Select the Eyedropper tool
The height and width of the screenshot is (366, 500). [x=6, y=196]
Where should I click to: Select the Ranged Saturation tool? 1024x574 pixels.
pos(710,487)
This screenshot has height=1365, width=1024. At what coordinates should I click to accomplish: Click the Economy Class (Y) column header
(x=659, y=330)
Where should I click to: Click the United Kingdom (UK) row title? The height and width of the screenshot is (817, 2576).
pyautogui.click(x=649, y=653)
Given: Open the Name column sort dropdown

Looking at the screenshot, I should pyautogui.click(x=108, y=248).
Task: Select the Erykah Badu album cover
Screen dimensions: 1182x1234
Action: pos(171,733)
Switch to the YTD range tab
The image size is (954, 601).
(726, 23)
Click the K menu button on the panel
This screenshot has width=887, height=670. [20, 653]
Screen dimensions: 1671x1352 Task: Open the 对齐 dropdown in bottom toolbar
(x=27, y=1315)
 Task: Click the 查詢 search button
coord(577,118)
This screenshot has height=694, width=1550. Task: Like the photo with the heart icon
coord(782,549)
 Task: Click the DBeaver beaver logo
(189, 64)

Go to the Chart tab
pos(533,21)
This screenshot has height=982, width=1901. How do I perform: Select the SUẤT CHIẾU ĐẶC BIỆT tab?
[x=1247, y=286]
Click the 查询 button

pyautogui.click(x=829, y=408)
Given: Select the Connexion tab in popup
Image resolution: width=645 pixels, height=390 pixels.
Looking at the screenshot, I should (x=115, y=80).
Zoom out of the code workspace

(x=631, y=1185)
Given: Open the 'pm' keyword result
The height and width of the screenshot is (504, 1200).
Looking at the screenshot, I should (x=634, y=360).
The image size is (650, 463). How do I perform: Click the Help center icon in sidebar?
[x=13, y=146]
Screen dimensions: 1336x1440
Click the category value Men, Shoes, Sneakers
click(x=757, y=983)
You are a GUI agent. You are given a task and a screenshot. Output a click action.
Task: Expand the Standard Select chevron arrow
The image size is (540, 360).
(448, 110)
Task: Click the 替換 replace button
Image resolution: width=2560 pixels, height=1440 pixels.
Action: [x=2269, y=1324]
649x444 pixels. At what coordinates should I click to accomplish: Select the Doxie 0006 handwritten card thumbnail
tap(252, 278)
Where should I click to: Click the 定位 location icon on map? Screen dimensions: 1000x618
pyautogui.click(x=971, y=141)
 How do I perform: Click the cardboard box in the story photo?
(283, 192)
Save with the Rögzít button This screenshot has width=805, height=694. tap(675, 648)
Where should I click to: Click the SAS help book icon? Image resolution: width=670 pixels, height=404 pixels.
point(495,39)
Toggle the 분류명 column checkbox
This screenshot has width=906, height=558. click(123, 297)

:::

_Work to complete_:
Your answer must be the lines above from the one containing "Task: Click the DBeaver beaver logo" to the one containing "Save with the", both included, restated word for word.

_Final answer_:
 Task: Click the DBeaver beaver logo
(189, 64)

Go to the Chart tab
pos(533,21)
This screenshot has height=982, width=1901. How do I perform: Select the SUẤT CHIẾU ĐẶC BIỆT tab?
[x=1247, y=286]
Click the 查询 button

pyautogui.click(x=829, y=408)
Given: Select the Connexion tab in popup
Image resolution: width=645 pixels, height=390 pixels.
Looking at the screenshot, I should (x=115, y=80).
Zoom out of the code workspace

(x=631, y=1185)
Given: Open the 'pm' keyword result
The height and width of the screenshot is (504, 1200).
Looking at the screenshot, I should (x=634, y=360).
The image size is (650, 463). How do I perform: Click the Help center icon in sidebar?
[x=13, y=146]
Screen dimensions: 1336x1440
Click the category value Men, Shoes, Sneakers
click(x=757, y=983)
You are a GUI agent. You are given a task and a screenshot. Output a click action.
Task: Expand the Standard Select chevron arrow
The image size is (540, 360).
(448, 110)
Task: Click the 替換 replace button
Image resolution: width=2560 pixels, height=1440 pixels.
Action: [x=2269, y=1324]
649x444 pixels. At what coordinates should I click to accomplish: Select the Doxie 0006 handwritten card thumbnail
tap(252, 278)
Where should I click to: Click the 定位 location icon on map? Screen dimensions: 1000x618
pyautogui.click(x=971, y=141)
 How do I perform: Click the cardboard box in the story photo?
(283, 192)
Save with the Rögzít button This screenshot has width=805, height=694. tap(675, 648)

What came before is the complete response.